Introduction
In this article I will demonstrate how to read a large csv file chunk by chunk (1 chunk = no of lines) and populate System.Data.DataTable
object and bulk insert to a database.
I will explain in details, what are the .NET framework components I used and face challenges like memory management, performance, large file read/write etc and how to resolve the problem. When I wrote this article, my intention was sharing my real life experience with others who are currently working with similar requirement or near future will work and will get benefited to read this article.
Background
One day client send us new requirements. The requirements are:
- Client will upload very large csv type data file by their web application.
- After uploading finished, files will be stored a specific server location.
- A software agent (Windows service, console app run with task scheduler) will parse those files sequentially and dump files data to a particular database.
- Data files schema will be predefined and this schema will be configurable by database.
- Client will configure that data file schema before uploading start.
- After dumping data from files, client will generate various report from the database.
Uploaded File Structure
Previously I mentioned that file type will be .csv.
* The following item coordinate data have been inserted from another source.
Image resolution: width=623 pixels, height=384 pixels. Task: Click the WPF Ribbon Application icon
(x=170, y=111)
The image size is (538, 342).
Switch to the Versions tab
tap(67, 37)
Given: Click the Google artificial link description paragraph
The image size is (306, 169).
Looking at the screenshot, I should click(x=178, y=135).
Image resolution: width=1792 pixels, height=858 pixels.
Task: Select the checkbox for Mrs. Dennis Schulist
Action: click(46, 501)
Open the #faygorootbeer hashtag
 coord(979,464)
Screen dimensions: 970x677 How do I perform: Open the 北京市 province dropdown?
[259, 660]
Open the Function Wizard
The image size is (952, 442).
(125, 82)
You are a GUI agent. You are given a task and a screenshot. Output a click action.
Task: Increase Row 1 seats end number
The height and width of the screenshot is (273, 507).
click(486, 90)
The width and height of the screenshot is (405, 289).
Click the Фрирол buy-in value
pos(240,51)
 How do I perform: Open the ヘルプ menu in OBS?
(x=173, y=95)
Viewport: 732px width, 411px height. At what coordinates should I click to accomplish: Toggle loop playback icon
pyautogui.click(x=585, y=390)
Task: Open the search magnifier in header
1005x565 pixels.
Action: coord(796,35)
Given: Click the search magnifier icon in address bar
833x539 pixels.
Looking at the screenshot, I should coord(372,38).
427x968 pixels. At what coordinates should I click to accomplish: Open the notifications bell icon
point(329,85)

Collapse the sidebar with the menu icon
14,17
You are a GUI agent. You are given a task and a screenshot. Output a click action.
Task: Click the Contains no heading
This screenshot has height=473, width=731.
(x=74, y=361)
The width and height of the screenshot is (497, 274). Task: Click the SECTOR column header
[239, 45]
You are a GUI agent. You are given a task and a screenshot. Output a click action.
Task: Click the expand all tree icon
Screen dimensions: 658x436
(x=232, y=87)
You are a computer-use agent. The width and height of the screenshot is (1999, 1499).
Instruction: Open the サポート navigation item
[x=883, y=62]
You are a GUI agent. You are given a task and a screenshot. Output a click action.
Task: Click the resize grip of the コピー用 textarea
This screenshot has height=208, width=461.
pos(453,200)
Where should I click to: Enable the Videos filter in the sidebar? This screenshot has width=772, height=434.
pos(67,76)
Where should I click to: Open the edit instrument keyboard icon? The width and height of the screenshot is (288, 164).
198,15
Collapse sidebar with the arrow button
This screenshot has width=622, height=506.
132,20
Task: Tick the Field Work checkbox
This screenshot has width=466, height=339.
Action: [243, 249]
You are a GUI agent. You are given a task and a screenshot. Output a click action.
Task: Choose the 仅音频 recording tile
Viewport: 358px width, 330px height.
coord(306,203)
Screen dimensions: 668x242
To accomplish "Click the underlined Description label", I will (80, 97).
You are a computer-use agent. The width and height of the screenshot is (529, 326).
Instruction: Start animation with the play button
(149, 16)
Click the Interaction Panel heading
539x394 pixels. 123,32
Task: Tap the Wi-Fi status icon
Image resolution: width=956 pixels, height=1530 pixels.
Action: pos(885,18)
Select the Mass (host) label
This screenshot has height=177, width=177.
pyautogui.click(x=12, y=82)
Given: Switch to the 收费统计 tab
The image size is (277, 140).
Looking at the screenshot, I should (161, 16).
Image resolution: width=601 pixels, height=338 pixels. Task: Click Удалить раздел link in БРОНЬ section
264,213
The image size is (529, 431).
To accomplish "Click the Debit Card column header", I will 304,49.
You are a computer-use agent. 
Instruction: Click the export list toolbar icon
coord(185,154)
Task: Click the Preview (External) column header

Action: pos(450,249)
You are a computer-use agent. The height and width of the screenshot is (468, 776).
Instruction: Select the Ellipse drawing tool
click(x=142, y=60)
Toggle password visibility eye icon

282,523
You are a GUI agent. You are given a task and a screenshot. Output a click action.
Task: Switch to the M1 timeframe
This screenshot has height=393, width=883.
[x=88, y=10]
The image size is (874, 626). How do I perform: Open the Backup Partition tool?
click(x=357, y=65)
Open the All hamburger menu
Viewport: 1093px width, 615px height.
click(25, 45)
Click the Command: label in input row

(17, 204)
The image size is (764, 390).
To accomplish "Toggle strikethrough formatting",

We all know that .csv type file should have a pre-defined data separator. In ourcase that is “tab”. Means it contains “tab” separated data. First line of the file will be its column definition(data schema). Next each new line represents a row/record and this need to dump to the database periodically by any software agent/component.
Input data file contains four columns:
1. Code
2. YearlyExpense
3. LastName
4. FirstName
The file looks:
File Parsing
First off all I design an interface IFileParser which has two methods.
- GetFileData
- WriteChunkData
public interface IFileParser
{
IEnumerable<DataTable> GetFileData(string sourceDirectory);
void WriteChunkData(DataTable table, string distinationTable,
IList<KeyValuePair<string, string>> mapList);
}
1. GetFileData: The responsibility of GetFileData
method is it read a file chunk by chunk and populate datatable (ADO.NET object) and send that table to its client.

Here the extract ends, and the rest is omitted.